__What the task requires__: Copy every entry precisely.
◇ ◇ ◇ ◇
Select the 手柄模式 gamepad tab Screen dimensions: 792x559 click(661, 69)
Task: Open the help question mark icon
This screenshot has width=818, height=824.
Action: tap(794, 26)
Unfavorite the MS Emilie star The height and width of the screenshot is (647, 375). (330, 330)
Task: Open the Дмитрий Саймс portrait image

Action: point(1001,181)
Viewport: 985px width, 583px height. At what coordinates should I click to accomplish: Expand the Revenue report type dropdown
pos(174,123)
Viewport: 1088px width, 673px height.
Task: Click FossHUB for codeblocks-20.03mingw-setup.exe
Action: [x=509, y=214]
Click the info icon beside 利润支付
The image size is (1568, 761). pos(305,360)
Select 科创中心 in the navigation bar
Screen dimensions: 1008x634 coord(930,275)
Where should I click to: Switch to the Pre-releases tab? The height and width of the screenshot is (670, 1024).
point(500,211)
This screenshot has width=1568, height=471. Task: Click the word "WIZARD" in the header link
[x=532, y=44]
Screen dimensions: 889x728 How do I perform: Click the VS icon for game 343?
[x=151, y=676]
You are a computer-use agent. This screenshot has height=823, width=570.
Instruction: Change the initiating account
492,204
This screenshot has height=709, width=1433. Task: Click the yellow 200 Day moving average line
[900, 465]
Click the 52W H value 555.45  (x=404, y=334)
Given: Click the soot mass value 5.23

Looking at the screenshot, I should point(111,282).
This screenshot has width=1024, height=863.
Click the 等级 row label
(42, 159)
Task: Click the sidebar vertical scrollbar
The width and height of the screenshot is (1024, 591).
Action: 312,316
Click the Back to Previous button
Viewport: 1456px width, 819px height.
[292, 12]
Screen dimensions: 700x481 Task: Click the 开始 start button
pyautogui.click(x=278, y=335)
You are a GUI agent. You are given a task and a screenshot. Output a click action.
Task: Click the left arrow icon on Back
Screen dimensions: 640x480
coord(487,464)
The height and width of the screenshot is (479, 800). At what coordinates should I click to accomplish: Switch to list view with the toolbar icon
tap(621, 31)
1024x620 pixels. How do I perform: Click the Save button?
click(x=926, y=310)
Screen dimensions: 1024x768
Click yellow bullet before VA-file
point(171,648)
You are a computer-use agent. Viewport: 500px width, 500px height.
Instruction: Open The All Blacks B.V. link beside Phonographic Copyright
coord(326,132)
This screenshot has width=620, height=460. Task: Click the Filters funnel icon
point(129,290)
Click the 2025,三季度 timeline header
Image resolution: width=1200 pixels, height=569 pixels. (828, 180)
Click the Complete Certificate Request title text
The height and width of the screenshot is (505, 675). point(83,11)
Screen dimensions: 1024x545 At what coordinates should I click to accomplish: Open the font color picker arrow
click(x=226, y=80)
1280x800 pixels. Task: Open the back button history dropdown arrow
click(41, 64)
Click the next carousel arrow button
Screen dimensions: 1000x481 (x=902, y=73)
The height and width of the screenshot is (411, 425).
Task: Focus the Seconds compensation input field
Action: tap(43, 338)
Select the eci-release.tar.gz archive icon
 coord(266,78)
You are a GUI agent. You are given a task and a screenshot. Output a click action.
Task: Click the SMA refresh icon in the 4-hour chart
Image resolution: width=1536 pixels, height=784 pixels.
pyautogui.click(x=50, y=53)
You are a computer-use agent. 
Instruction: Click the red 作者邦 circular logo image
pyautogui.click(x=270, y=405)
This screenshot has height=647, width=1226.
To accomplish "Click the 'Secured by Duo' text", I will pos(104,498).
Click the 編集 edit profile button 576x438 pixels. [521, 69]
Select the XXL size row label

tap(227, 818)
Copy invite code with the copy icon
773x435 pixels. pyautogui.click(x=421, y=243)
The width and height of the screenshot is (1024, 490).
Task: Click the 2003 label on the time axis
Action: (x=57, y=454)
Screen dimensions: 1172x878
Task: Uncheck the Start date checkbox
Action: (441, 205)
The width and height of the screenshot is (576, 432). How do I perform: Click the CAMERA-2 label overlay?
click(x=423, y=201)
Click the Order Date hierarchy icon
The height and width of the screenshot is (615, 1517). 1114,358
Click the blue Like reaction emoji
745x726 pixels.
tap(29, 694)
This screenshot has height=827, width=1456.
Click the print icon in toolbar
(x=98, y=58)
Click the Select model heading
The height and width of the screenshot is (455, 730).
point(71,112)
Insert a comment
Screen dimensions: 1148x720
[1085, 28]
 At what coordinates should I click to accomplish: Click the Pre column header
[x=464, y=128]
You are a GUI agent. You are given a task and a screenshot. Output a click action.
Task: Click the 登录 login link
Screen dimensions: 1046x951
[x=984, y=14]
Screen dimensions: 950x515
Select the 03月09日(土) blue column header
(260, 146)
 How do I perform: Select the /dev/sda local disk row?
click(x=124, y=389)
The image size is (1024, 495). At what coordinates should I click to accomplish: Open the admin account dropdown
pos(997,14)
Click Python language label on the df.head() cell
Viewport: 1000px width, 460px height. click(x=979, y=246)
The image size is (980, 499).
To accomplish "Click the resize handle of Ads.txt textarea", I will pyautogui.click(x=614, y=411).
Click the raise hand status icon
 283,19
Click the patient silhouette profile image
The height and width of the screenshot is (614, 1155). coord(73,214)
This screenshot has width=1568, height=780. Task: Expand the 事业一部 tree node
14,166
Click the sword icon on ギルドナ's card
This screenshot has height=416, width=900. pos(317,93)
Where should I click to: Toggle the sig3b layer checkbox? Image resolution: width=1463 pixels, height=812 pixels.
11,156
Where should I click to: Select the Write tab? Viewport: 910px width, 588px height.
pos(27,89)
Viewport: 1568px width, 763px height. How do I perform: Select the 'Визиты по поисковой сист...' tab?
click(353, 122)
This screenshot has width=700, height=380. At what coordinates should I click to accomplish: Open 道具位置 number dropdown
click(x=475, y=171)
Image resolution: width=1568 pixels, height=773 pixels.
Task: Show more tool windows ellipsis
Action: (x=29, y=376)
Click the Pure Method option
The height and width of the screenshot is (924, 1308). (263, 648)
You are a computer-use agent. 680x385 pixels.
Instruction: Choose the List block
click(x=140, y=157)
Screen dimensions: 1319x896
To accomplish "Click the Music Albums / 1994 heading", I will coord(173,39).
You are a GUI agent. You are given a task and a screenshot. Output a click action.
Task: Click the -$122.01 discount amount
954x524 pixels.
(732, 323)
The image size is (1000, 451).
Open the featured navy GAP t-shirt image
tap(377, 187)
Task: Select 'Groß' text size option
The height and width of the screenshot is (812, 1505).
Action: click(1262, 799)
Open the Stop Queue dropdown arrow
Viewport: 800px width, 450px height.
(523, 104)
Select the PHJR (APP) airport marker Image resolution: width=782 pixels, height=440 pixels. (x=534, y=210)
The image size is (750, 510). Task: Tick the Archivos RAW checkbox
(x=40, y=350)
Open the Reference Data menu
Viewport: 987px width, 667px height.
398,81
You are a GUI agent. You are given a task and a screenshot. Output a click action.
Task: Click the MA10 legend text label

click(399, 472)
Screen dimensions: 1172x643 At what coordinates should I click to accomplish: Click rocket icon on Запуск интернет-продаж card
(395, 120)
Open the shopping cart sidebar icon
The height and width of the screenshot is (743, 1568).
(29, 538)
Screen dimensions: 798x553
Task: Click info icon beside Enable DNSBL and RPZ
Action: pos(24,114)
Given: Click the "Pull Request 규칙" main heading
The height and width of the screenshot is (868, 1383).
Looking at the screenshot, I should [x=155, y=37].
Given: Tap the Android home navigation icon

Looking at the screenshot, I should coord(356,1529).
◇ ◇ ◇ ◇
__Answer__:
Select the 手柄模式 gamepad tab Screen dimensions: 792x559 click(661, 69)
Task: Open the help question mark icon
This screenshot has width=818, height=824.
Action: tap(794, 26)
Unfavorite the MS Emilie star The height and width of the screenshot is (647, 375). (330, 330)
Task: Open the Дмитрий Саймс portrait image

Action: point(1001,181)
Viewport: 985px width, 583px height. At what coordinates should I click to accomplish: Expand the Revenue report type dropdown
pos(174,123)
Viewport: 1088px width, 673px height.
Task: Click FossHUB for codeblocks-20.03mingw-setup.exe
Action: [x=509, y=214]
Click the info icon beside 利润支付
The image size is (1568, 761). pos(305,360)
Select 科创中心 in the navigation bar
Screen dimensions: 1008x634 coord(930,275)
Where should I click to: Switch to the Pre-releases tab? The height and width of the screenshot is (670, 1024).
point(500,211)
This screenshot has width=1568, height=471. Task: Click the word "WIZARD" in the header link
[x=532, y=44]
Screen dimensions: 889x728 How do I perform: Click the VS icon for game 343?
[x=151, y=676]
You are a computer-use agent. This screenshot has height=823, width=570.
Instruction: Change the initiating account
492,204
This screenshot has height=709, width=1433. Task: Click the yellow 200 Day moving average line
[900, 465]
Click the 52W H value 555.45  (x=404, y=334)
Given: Click the soot mass value 5.23

Looking at the screenshot, I should point(111,282).
This screenshot has width=1024, height=863.
Click the 等级 row label
(42, 159)
Task: Click the sidebar vertical scrollbar
The width and height of the screenshot is (1024, 591).
Action: 312,316
Click the Back to Previous button
Viewport: 1456px width, 819px height.
[292, 12]
Screen dimensions: 700x481 Task: Click the 开始 start button
pyautogui.click(x=278, y=335)
You are a GUI agent. You are given a task and a screenshot. Output a click action.
Task: Click the left arrow icon on Back
Screen dimensions: 640x480
coord(487,464)
The height and width of the screenshot is (479, 800). At what coordinates should I click to accomplish: Switch to list view with the toolbar icon
tap(621, 31)
1024x620 pixels. How do I perform: Click the Save button?
click(x=926, y=310)
Screen dimensions: 1024x768
Click yellow bullet before VA-file
point(171,648)
You are a computer-use agent. Viewport: 500px width, 500px height.
Instruction: Open The All Blacks B.V. link beside Phonographic Copyright
coord(326,132)
This screenshot has width=620, height=460. Task: Click the Filters funnel icon
point(129,290)
Click the 2025,三季度 timeline header
Image resolution: width=1200 pixels, height=569 pixels. (828, 180)
Click the Complete Certificate Request title text
The height and width of the screenshot is (505, 675). point(83,11)
Screen dimensions: 1024x545 At what coordinates should I click to accomplish: Open the font color picker arrow
click(x=226, y=80)
1280x800 pixels. Task: Open the back button history dropdown arrow
click(41, 64)
Click the next carousel arrow button
Screen dimensions: 1000x481 (x=902, y=73)
The height and width of the screenshot is (411, 425).
Task: Focus the Seconds compensation input field
Action: tap(43, 338)
Select the eci-release.tar.gz archive icon
 coord(266,78)
You are a GUI agent. You are given a task and a screenshot. Output a click action.
Task: Click the SMA refresh icon in the 4-hour chart
Image resolution: width=1536 pixels, height=784 pixels.
pyautogui.click(x=50, y=53)
You are a computer-use agent. 
Instruction: Click the red 作者邦 circular logo image
pyautogui.click(x=270, y=405)
This screenshot has height=647, width=1226.
To accomplish "Click the 'Secured by Duo' text", I will pos(104,498).
Click the 編集 edit profile button 576x438 pixels. [521, 69]
Select the XXL size row label

tap(227, 818)
Copy invite code with the copy icon
773x435 pixels. pyautogui.click(x=421, y=243)
The width and height of the screenshot is (1024, 490).
Task: Click the 2003 label on the time axis
Action: (x=57, y=454)
Screen dimensions: 1172x878
Task: Uncheck the Start date checkbox
Action: (441, 205)
The width and height of the screenshot is (576, 432). How do I perform: Click the CAMERA-2 label overlay?
click(x=423, y=201)
Click the Order Date hierarchy icon
The height and width of the screenshot is (615, 1517). 1114,358
Click the blue Like reaction emoji
745x726 pixels.
tap(29, 694)
This screenshot has height=827, width=1456.
Click the print icon in toolbar
(x=98, y=58)
Click the Select model heading
The height and width of the screenshot is (455, 730).
point(71,112)
Insert a comment
Screen dimensions: 1148x720
[1085, 28]
 At what coordinates should I click to accomplish: Click the Pre column header
[x=464, y=128]
You are a GUI agent. You are given a task and a screenshot. Output a click action.
Task: Click the 登录 login link
Screen dimensions: 1046x951
[x=984, y=14]
Screen dimensions: 950x515
Select the 03月09日(土) blue column header
(260, 146)
 How do I perform: Select the /dev/sda local disk row?
click(x=124, y=389)
The image size is (1024, 495). At what coordinates should I click to accomplish: Open the admin account dropdown
pos(997,14)
Click Python language label on the df.head() cell
Viewport: 1000px width, 460px height. click(x=979, y=246)
The image size is (980, 499).
To accomplish "Click the resize handle of Ads.txt textarea", I will pyautogui.click(x=614, y=411).
Click the raise hand status icon
 283,19
Click the patient silhouette profile image
The height and width of the screenshot is (614, 1155). coord(73,214)
This screenshot has width=1568, height=780. Task: Expand the 事业一部 tree node
14,166
Click the sword icon on ギルドナ's card
This screenshot has height=416, width=900. pos(317,93)
Where should I click to: Toggle the sig3b layer checkbox? Image resolution: width=1463 pixels, height=812 pixels.
11,156
Where should I click to: Select the Write tab? Viewport: 910px width, 588px height.
pos(27,89)
Viewport: 1568px width, 763px height. How do I perform: Select the 'Визиты по поисковой сист...' tab?
click(353, 122)
This screenshot has width=700, height=380. At what coordinates should I click to accomplish: Open 道具位置 number dropdown
click(x=475, y=171)
Image resolution: width=1568 pixels, height=773 pixels.
Task: Show more tool windows ellipsis
Action: (x=29, y=376)
Click the Pure Method option
The height and width of the screenshot is (924, 1308). (263, 648)
You are a computer-use agent. 680x385 pixels.
Instruction: Choose the List block
click(x=140, y=157)
Screen dimensions: 1319x896
To accomplish "Click the Music Albums / 1994 heading", I will coord(173,39).
You are a GUI agent. You are given a task and a screenshot. Output a click action.
Task: Click the -$122.01 discount amount
954x524 pixels.
(732, 323)
The image size is (1000, 451).
Open the featured navy GAP t-shirt image
tap(377, 187)
Task: Select 'Groß' text size option
The height and width of the screenshot is (812, 1505).
Action: click(1262, 799)
Open the Stop Queue dropdown arrow
Viewport: 800px width, 450px height.
(523, 104)
Select the PHJR (APP) airport marker Image resolution: width=782 pixels, height=440 pixels. (x=534, y=210)
The image size is (750, 510). Task: Tick the Archivos RAW checkbox
(x=40, y=350)
Open the Reference Data menu
Viewport: 987px width, 667px height.
398,81
You are a GUI agent. You are given a task and a screenshot. Output a click action.
Task: Click the MA10 legend text label

click(399, 472)
Screen dimensions: 1172x643 At what coordinates should I click to accomplish: Click rocket icon on Запуск интернет-продаж card
(395, 120)
Open the shopping cart sidebar icon
The height and width of the screenshot is (743, 1568).
(29, 538)
Screen dimensions: 798x553
Task: Click info icon beside Enable DNSBL and RPZ
Action: pos(24,114)
Given: Click the "Pull Request 규칙" main heading
The height and width of the screenshot is (868, 1383).
Looking at the screenshot, I should [x=155, y=37].
Given: Tap the Android home navigation icon

Looking at the screenshot, I should coord(356,1529).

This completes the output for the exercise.